| What is required |
Go through the entries below and tally the lines containing the string "computer"; report only the tally.

Stored data entries:
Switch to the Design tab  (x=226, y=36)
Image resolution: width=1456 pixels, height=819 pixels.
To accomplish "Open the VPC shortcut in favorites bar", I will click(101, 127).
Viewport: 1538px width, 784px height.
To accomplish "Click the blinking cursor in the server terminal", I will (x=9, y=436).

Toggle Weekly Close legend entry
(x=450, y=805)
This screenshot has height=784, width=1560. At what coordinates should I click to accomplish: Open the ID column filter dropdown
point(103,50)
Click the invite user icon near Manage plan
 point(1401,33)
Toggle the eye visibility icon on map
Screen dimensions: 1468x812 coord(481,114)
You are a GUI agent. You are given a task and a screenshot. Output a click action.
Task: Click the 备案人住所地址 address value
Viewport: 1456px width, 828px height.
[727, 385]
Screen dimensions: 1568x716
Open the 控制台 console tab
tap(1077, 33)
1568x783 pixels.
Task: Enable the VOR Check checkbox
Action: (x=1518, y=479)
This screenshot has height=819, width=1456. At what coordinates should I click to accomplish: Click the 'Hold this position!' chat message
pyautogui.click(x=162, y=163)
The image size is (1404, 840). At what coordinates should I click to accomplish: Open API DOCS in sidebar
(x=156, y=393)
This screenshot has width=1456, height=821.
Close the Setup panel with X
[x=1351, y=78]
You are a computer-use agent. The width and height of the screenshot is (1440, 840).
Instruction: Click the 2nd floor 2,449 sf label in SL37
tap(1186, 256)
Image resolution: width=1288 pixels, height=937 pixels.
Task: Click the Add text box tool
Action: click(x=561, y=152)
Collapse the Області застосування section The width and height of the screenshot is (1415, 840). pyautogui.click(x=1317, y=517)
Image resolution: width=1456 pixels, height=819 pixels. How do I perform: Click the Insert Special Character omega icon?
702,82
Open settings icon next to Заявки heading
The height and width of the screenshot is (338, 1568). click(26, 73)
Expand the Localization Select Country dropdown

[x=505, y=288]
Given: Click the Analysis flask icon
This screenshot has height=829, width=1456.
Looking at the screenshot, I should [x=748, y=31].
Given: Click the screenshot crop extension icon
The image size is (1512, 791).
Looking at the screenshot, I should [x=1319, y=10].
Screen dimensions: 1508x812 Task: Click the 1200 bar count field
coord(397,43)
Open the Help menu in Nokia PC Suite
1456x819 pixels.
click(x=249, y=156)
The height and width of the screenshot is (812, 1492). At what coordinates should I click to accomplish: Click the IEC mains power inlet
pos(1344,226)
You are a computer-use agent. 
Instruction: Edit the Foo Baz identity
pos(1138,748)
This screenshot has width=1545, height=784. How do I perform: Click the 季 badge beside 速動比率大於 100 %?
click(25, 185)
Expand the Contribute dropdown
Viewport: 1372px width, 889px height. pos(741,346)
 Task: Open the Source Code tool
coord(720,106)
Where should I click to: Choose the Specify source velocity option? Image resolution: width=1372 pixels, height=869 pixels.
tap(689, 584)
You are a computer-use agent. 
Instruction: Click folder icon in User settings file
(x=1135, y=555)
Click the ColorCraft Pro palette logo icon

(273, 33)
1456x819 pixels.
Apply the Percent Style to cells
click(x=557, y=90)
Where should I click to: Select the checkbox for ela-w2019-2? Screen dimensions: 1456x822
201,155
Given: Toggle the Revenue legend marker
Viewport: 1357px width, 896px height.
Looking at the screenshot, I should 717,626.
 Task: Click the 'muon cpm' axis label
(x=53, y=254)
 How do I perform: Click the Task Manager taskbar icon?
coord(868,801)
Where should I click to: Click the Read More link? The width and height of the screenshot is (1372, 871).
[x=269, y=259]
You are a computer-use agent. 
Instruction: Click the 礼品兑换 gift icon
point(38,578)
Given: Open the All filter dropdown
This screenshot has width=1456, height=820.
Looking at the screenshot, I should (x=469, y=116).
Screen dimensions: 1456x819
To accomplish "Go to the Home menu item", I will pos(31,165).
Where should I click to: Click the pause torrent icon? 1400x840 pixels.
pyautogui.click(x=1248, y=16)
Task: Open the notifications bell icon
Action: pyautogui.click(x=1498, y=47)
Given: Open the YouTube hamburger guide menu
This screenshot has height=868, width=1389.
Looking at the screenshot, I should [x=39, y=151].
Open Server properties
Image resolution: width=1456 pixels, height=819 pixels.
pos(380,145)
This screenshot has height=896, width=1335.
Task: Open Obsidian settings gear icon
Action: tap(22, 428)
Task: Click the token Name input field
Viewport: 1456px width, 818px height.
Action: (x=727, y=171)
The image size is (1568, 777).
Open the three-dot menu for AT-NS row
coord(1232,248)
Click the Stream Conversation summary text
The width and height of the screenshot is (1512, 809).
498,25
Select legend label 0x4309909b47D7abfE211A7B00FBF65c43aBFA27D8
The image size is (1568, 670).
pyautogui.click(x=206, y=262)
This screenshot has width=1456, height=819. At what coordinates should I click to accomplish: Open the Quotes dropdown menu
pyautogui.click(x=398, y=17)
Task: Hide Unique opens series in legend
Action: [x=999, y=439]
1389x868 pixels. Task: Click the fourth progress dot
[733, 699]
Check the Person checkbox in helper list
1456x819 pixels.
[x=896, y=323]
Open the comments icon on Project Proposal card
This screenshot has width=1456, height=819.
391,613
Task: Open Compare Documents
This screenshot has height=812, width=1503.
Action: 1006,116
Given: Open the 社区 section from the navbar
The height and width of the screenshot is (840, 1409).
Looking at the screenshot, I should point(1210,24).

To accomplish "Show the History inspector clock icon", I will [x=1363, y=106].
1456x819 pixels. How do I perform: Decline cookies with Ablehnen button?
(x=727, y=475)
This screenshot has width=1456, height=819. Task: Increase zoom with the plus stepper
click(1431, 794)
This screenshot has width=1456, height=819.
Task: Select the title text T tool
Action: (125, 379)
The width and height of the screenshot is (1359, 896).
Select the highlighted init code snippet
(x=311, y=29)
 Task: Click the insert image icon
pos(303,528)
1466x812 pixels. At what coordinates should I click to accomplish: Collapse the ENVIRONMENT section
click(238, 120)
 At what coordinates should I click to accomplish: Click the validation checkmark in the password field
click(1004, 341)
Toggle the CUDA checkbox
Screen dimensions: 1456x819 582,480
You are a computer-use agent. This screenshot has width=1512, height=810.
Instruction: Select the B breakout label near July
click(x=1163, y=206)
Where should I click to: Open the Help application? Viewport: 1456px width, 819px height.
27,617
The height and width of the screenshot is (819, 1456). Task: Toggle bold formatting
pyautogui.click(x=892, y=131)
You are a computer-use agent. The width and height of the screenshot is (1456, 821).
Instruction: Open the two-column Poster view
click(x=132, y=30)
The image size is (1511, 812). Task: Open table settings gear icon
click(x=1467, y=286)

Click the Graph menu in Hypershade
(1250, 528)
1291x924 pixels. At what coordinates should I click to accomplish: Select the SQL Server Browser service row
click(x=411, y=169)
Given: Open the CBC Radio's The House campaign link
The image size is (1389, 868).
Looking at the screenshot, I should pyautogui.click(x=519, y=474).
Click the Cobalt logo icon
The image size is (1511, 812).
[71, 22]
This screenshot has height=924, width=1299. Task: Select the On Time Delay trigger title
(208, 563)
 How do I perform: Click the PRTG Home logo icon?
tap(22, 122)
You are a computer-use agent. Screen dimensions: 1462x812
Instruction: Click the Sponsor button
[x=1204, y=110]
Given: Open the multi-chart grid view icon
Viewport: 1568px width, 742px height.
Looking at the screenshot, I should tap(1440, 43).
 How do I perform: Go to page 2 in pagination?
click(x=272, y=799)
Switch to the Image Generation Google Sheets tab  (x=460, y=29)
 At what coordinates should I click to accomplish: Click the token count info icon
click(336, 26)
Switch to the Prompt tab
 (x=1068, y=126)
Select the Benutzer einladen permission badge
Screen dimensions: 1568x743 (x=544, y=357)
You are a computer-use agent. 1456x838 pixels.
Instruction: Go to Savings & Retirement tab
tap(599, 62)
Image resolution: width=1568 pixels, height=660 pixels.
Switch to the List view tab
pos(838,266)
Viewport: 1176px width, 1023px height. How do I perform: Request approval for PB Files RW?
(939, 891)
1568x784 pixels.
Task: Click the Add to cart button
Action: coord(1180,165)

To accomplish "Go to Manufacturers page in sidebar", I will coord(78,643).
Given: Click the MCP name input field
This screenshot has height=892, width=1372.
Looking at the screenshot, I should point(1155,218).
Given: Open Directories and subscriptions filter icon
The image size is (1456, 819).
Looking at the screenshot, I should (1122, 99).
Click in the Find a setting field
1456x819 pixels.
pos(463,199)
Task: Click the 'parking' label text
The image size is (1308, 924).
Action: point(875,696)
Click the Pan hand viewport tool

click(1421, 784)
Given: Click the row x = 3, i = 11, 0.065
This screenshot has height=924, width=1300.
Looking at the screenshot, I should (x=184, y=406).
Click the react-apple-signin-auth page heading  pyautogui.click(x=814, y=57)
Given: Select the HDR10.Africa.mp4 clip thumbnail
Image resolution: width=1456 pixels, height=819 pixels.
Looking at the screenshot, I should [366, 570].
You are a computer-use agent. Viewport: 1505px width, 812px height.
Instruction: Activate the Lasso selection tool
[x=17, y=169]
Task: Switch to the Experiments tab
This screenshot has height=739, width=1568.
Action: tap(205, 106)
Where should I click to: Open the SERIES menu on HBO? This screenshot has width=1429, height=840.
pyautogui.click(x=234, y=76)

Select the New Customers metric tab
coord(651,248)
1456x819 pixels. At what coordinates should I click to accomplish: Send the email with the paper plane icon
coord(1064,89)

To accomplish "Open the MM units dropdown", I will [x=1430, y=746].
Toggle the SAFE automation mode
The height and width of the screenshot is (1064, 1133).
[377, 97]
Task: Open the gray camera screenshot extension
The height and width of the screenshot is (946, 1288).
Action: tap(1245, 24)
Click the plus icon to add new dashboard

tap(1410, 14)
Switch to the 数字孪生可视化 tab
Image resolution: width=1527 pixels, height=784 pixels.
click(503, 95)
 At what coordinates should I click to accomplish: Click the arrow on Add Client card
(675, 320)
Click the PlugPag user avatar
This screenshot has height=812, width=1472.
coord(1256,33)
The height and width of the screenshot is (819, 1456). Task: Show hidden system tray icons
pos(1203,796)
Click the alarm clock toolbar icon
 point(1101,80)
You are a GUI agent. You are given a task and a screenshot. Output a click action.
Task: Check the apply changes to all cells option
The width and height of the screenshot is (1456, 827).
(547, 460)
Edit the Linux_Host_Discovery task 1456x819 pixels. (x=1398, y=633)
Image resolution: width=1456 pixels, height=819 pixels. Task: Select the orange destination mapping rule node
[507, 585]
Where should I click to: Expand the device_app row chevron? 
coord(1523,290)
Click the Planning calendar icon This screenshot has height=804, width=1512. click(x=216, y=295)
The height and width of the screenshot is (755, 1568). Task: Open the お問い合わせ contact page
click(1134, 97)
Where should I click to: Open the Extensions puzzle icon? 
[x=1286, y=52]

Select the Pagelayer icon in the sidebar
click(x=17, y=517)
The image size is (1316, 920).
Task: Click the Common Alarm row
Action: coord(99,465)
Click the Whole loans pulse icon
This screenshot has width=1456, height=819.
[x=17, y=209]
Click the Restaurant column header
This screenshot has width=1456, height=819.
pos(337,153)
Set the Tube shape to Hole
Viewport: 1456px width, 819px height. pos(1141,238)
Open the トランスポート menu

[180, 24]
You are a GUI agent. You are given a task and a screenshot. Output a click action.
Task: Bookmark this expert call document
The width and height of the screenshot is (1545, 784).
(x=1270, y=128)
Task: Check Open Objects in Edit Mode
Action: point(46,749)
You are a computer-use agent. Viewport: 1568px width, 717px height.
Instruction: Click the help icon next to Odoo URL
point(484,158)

| Response area |
10